I've seen whole DBA groups hold organizations hostage for decades to their own incompetence, all because they don't follow through on proper maintenance as described above.
Speaking of incompetence, you do realize that MS changed all of that back on 20 Apr 2020, correct? And, you also realize that the guy who first came up with "some recommendations to keep MS happy" basically published a retraction in 2008, correct?
And you DO realize that REBUILDING an index at 0/100% for anything that's fragmenting WILL cause massive page splits on the "morning after" AND you do realize that if you're basing your index maintenance only on logical fragmentation that you're actually causing more damage than you fixing, correct?
--Jeff Moden
Change is inevitable... Change for the better is not.

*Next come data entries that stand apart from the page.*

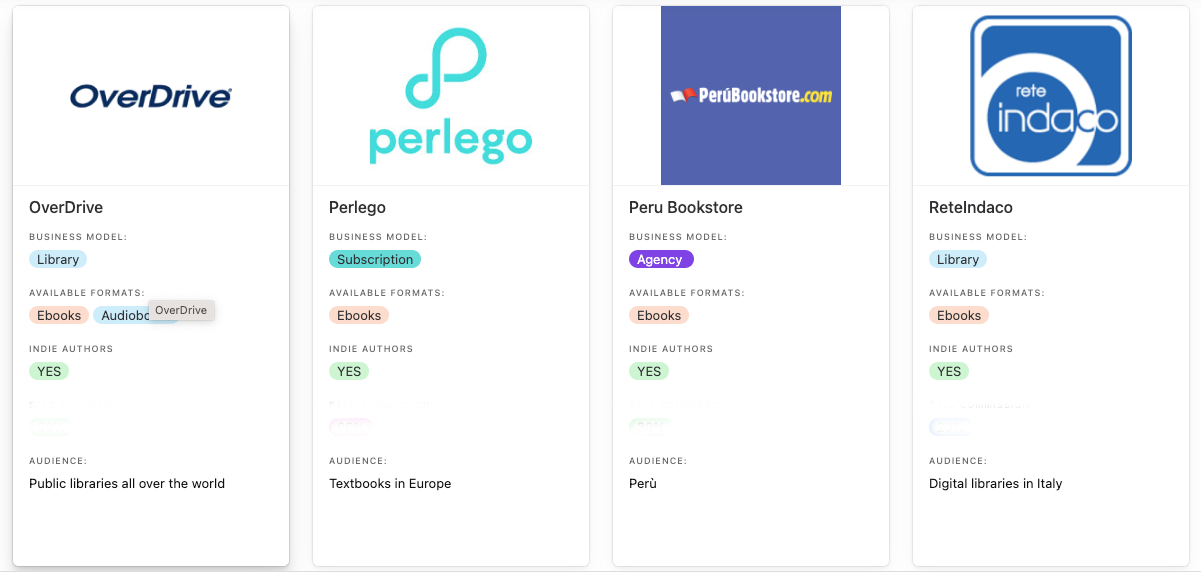Open the Peru Bookstore card title

pos(685,207)
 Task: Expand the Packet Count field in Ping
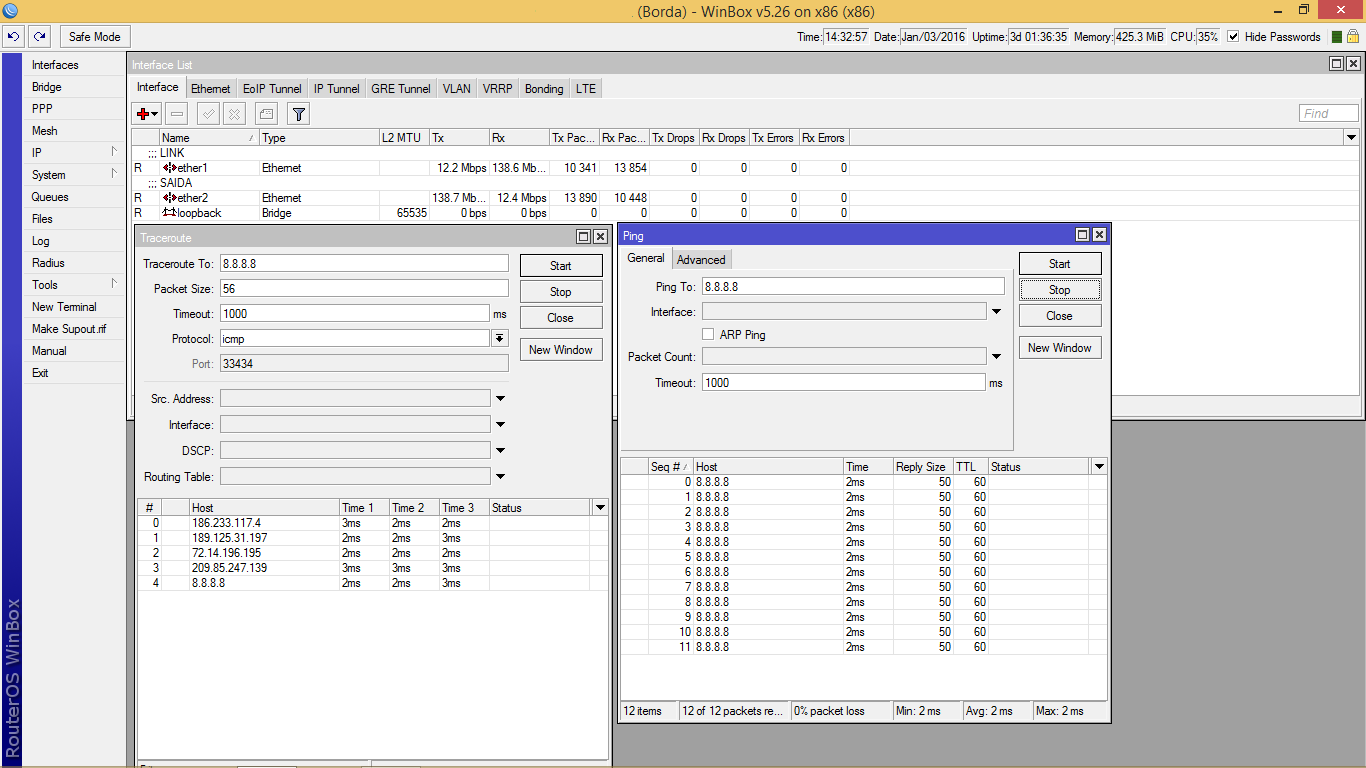(x=996, y=357)
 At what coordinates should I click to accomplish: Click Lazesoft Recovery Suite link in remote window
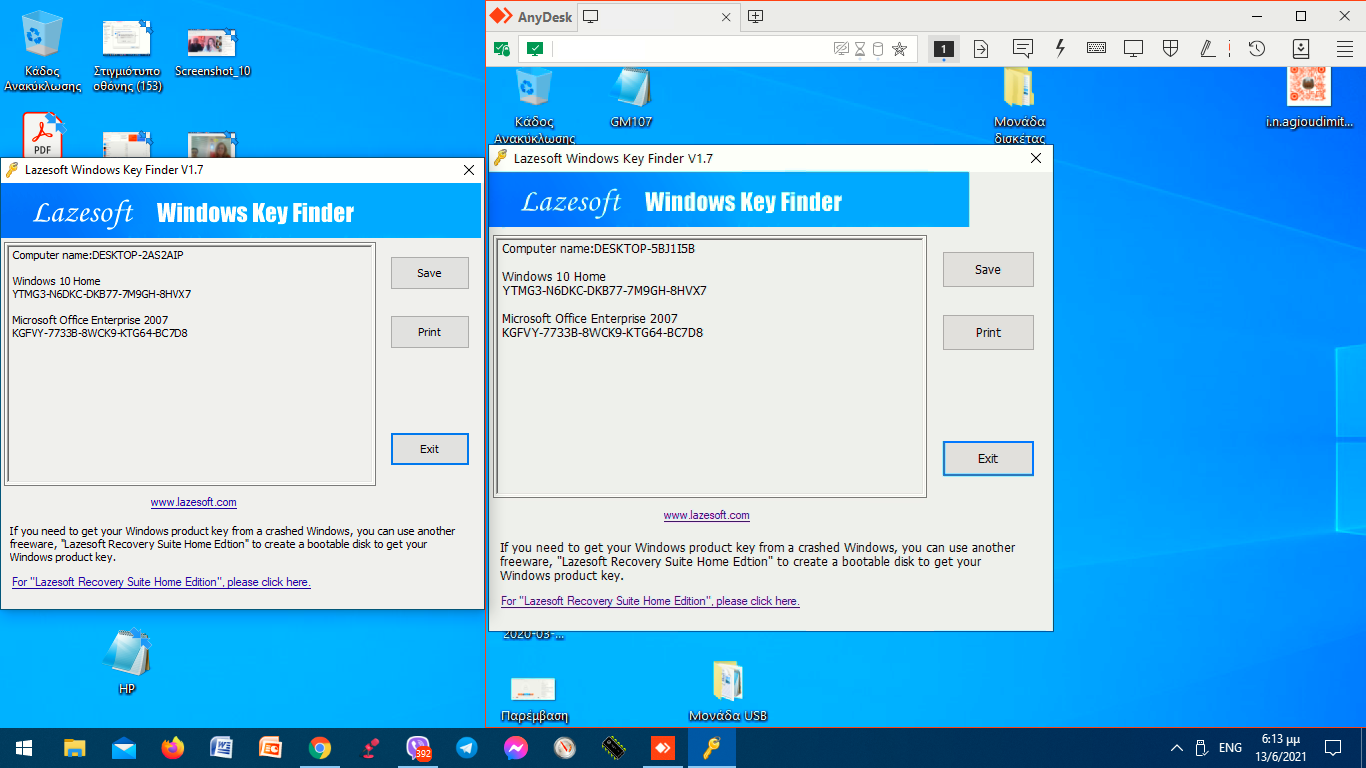point(650,601)
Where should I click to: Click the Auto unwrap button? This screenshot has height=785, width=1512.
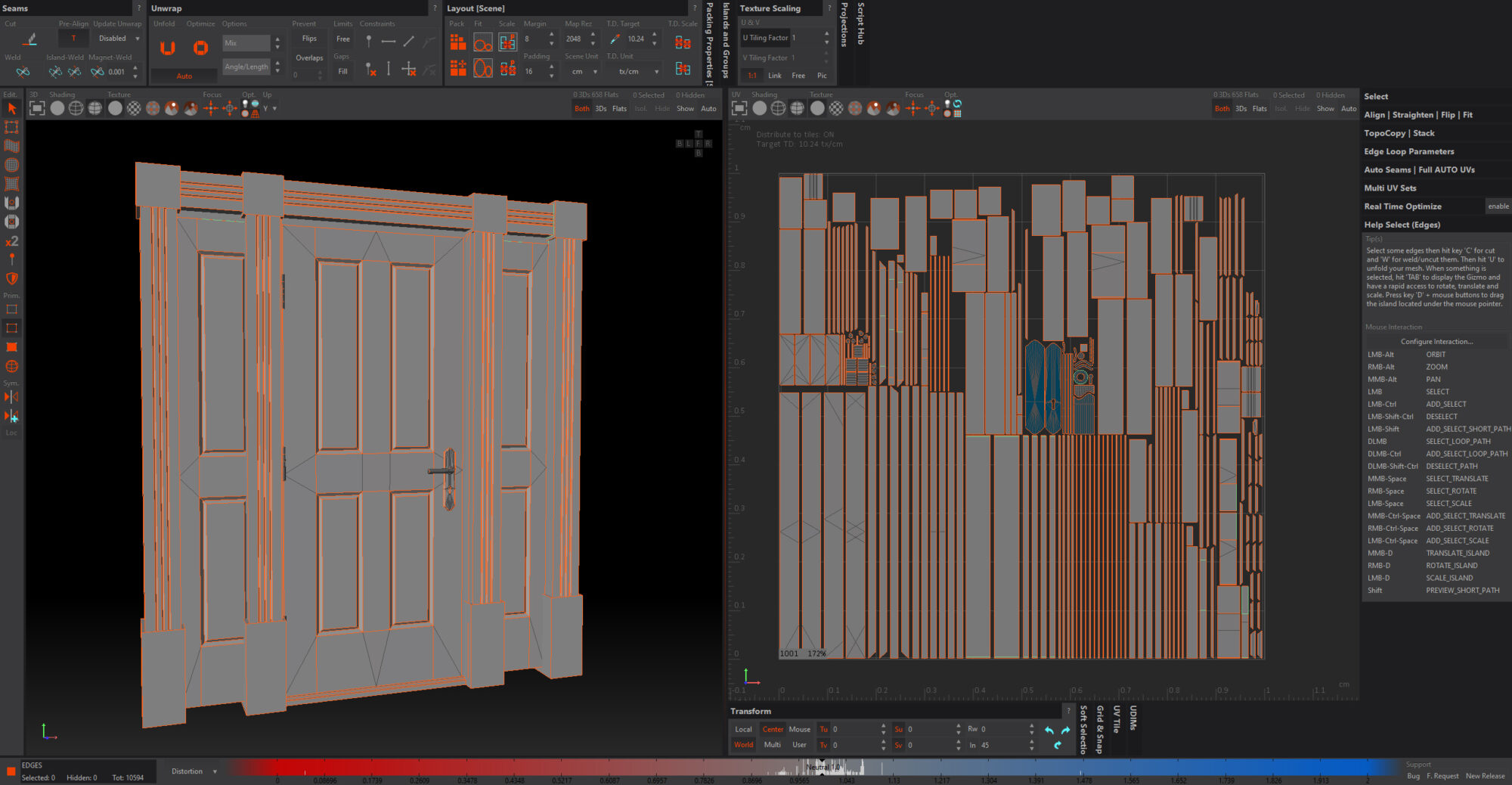coord(184,76)
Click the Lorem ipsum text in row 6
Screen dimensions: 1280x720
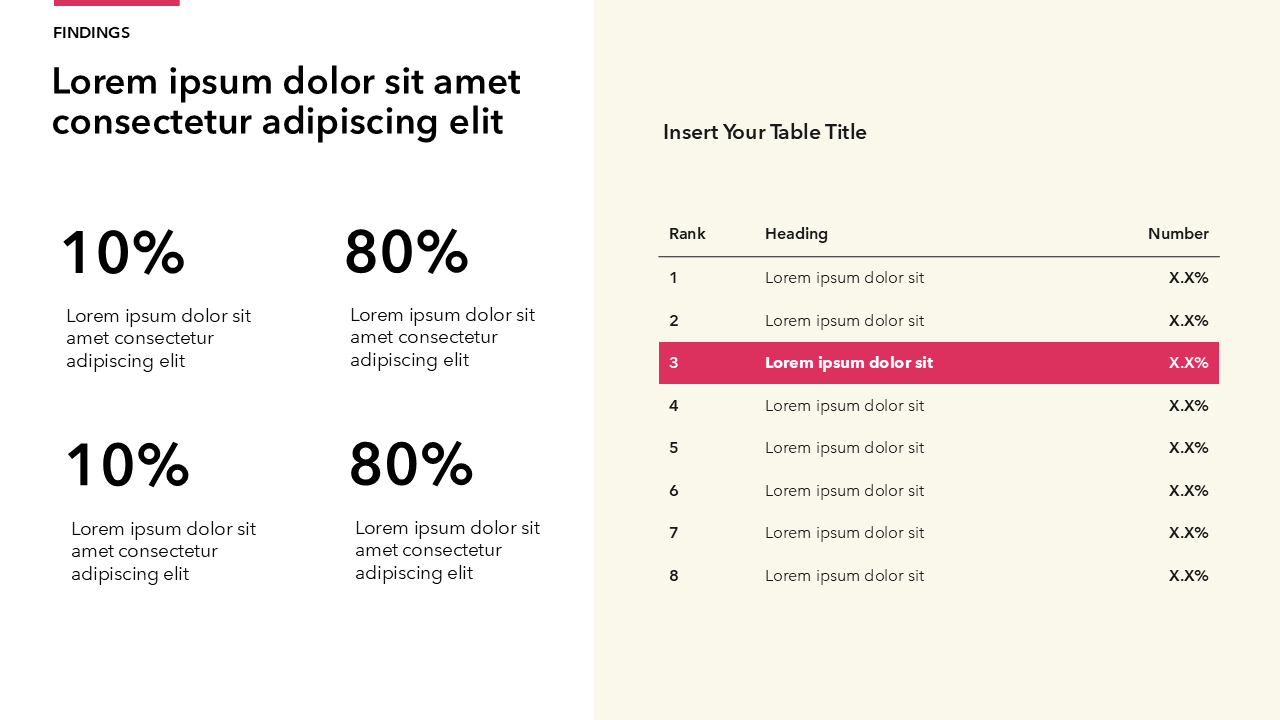click(844, 491)
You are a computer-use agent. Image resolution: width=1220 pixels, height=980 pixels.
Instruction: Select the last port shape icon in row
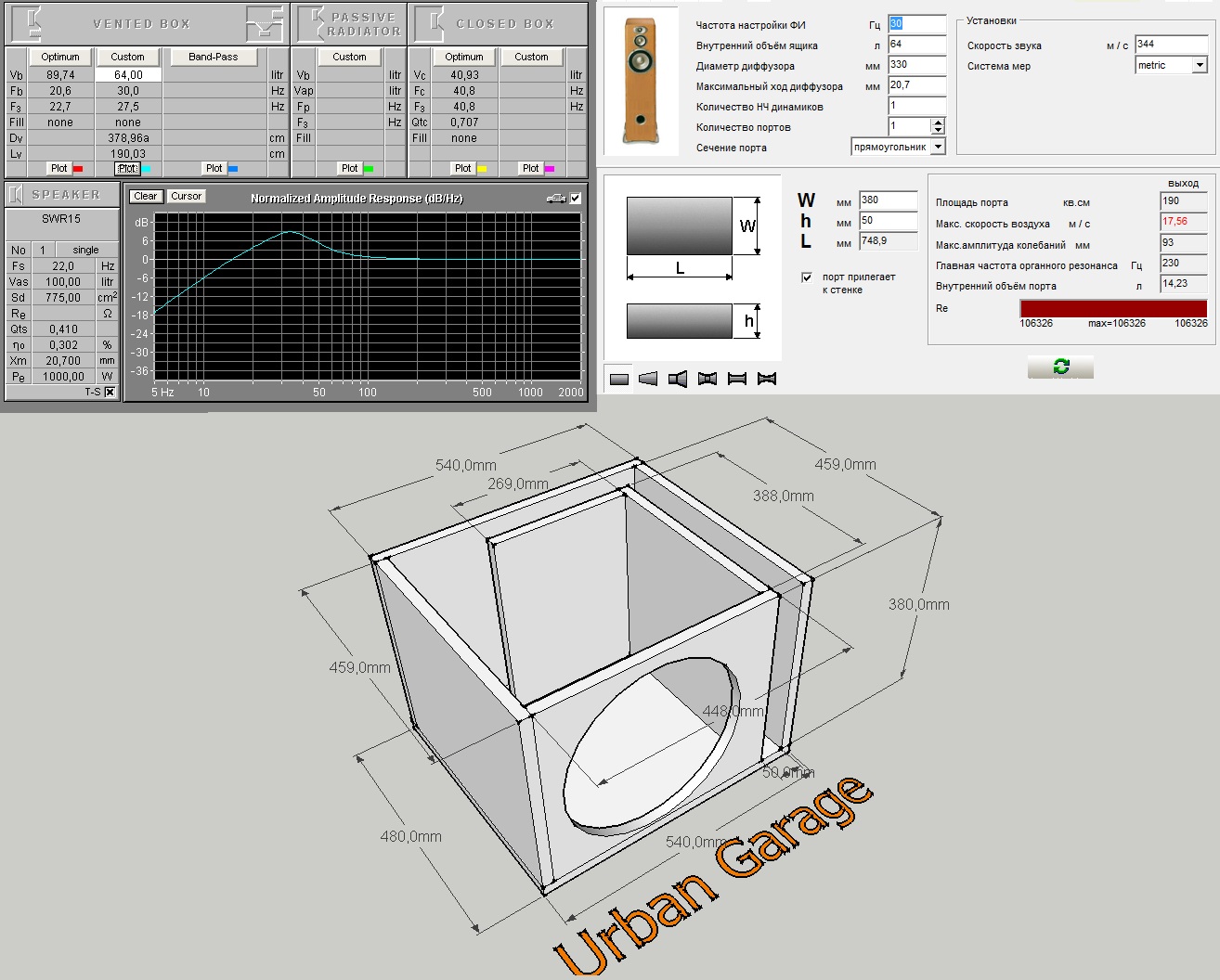[767, 379]
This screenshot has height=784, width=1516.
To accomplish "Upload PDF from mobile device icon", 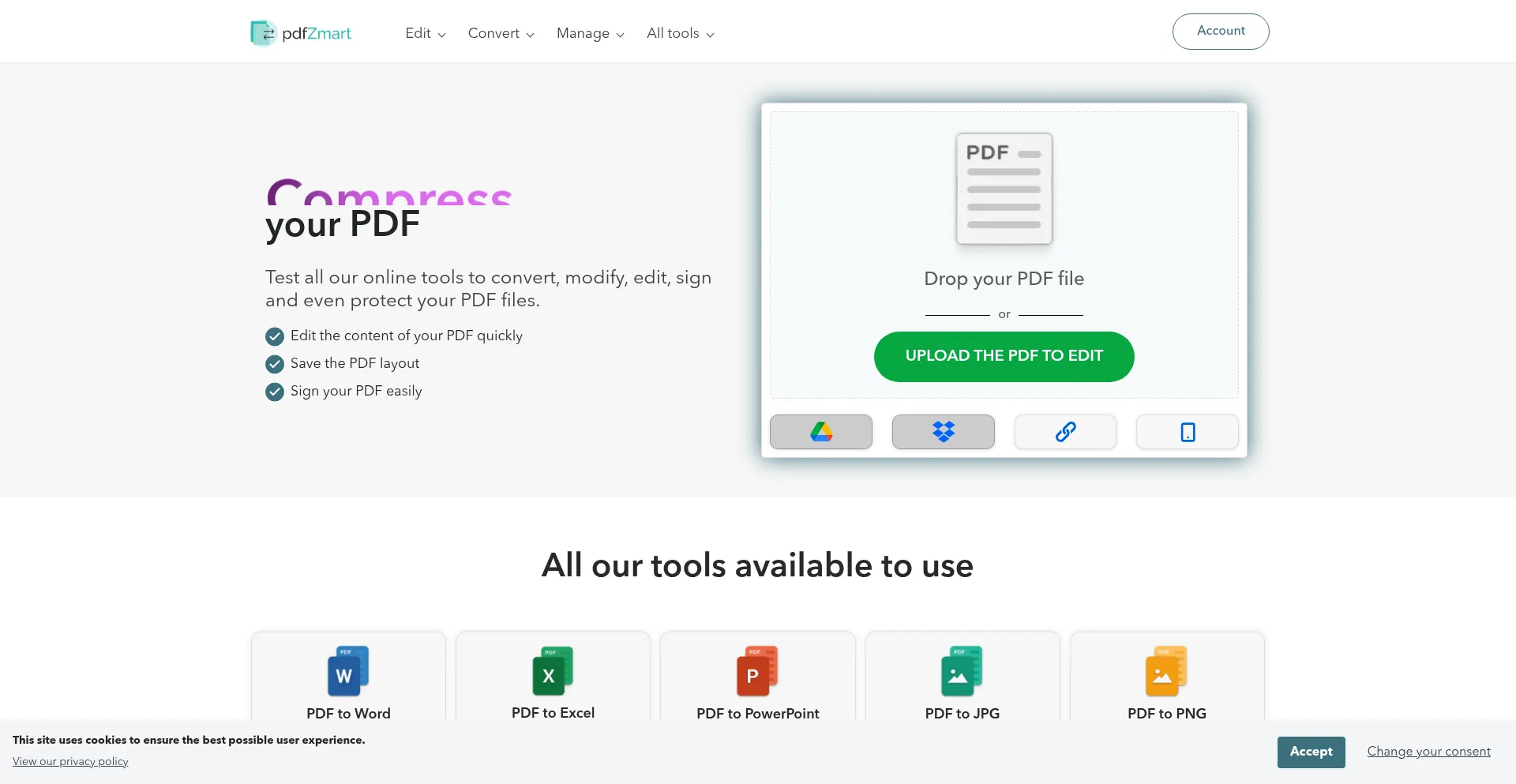I will pos(1187,432).
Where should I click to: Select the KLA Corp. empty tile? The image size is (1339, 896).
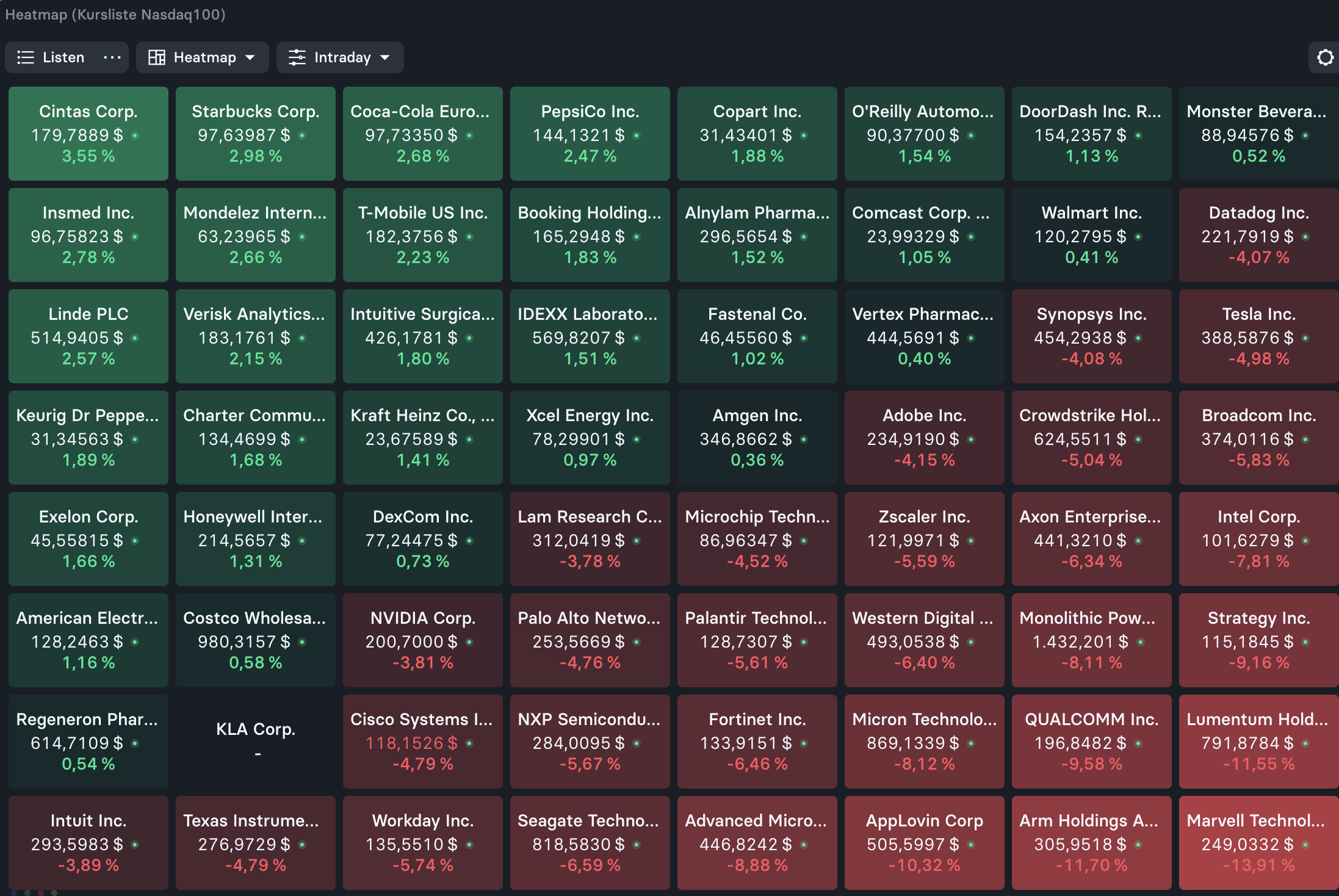(x=256, y=742)
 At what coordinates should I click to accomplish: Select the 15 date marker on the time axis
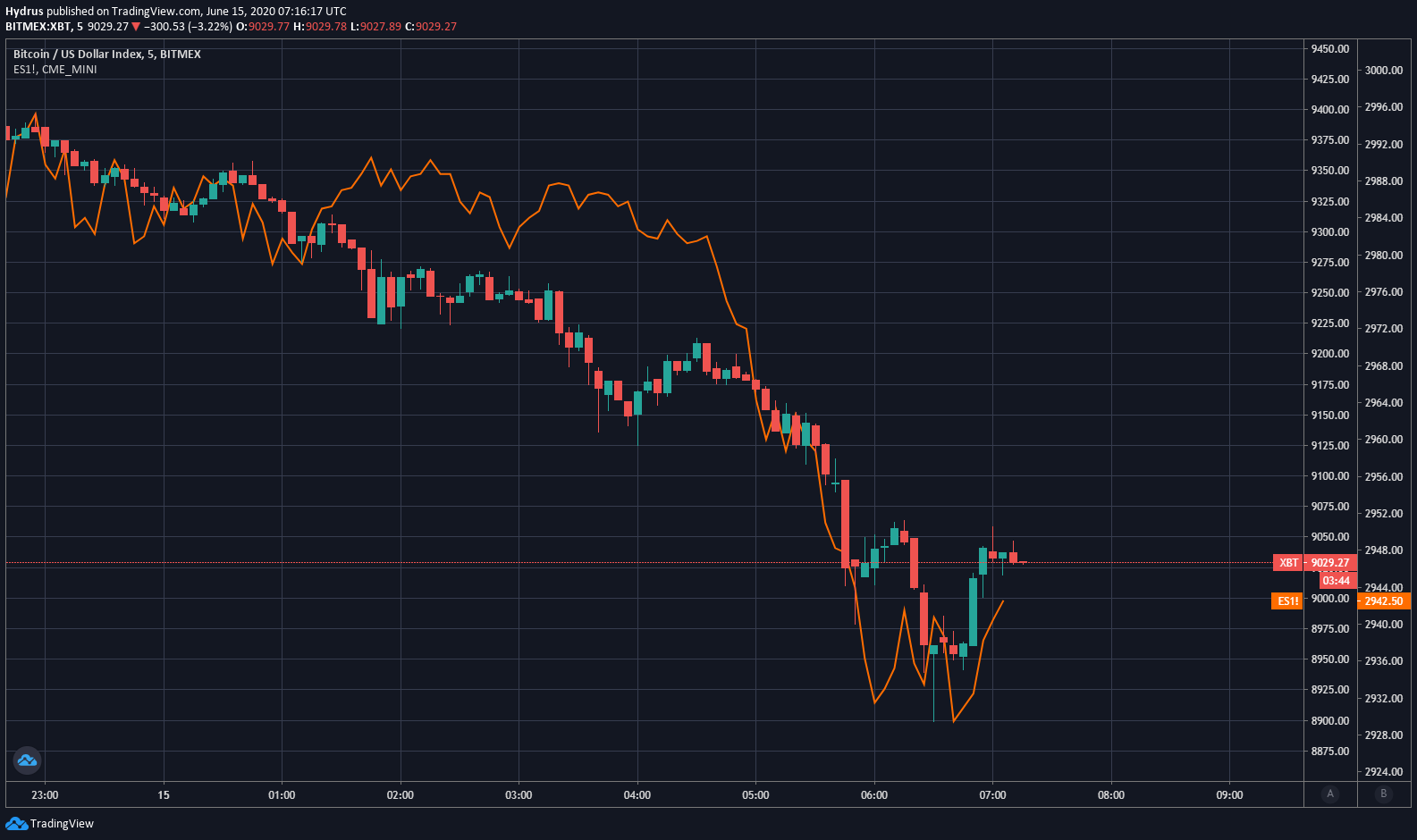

September 7, 2024 at 11:35 pm
I thought this must be from years ago but only a few months. Maybe just the reply. I've had the same discussions, or more like yelling matches with DBA groups in the past, and they just refuse to be competent. Can I assume you have used the top two options in the SSMS tools menu and had bad results? You do know that most people use a DEV environment to test? You do know there are system DMVs that will show you what is being used and what isn't and there is something referred to as a drop statement? Frankly you just sound like one of the DBAs making life miserable for me as a developer with more excuses like it's the disk sub-system when in reality they tried to use AlwaysOn(TheFritz) when they didn't have the resources to do so. Nothing will change what I have laid out. The developer complains about unusually slow performance, the DBA defragments the database, the developer is happy. Thats how it works as a competent DBA! Frankly I don't care what the DB does in the background as long as it performs. I started out low level programming! I don't need all that complexity now at the end of my career.
September 11, 2024 at 3:20 am
I thought this must be from years ago but only a few months. Maybe just the reply. I've had the same discussions, or more like yelling matches with DBA groups in the past, and they just refuse to be competent. Can I assume you have used the top two options in the SSMS tools menu and had bad results? You do know that most people use a DEV environment to test? You do know there are system DMVs that will show you what is being used and what isn't and there is something referred to as a drop statement? Frankly you just sound like one of the DBAs making life miserable for me as a developer with more excuses like it's the disk sub-system when in reality they tried to use AlwaysOn(TheFritz) when they didn't have the resources to do so. Nothing will change what I have laid out. The developer complains about unusually slow performance, the DBA defragments the database, the developer is happy. Thats how it works as a competent DBA! Frankly I don't care what the DB does in the background as long as it performs. I started out low level programming! I don't need all that complexity now at the end of my career.
I used to be a front-end Developer... that's why I don't rebuild indexes all the time 😉 ... The page splits that came after the rebuilds would slow down the code too much. Reducing the Fill Factor didn't help in most of the cases because INSERTs on clustered indexes with "ever increasing"keys go in at 100% and then the Updates the people did right after that would cause massive page splits. Adding DTA indexes that didn't actually get used by the code or caused faster indexes to not be used also suffered from massive page splits.
Getting back to what you said before...
The indexes also need to be defragmented daily.
I'll ask the same question I asked you before but in a slightly different way than I did before...
Do you have coded proof that REBUILDing indexes causes substantial enough improvements in performance beyond what simply rebuilding the statistics will do to actually make the REBUILDs worthwhile?
--Jeff Moden
Change is inevitable... Change for the better is not.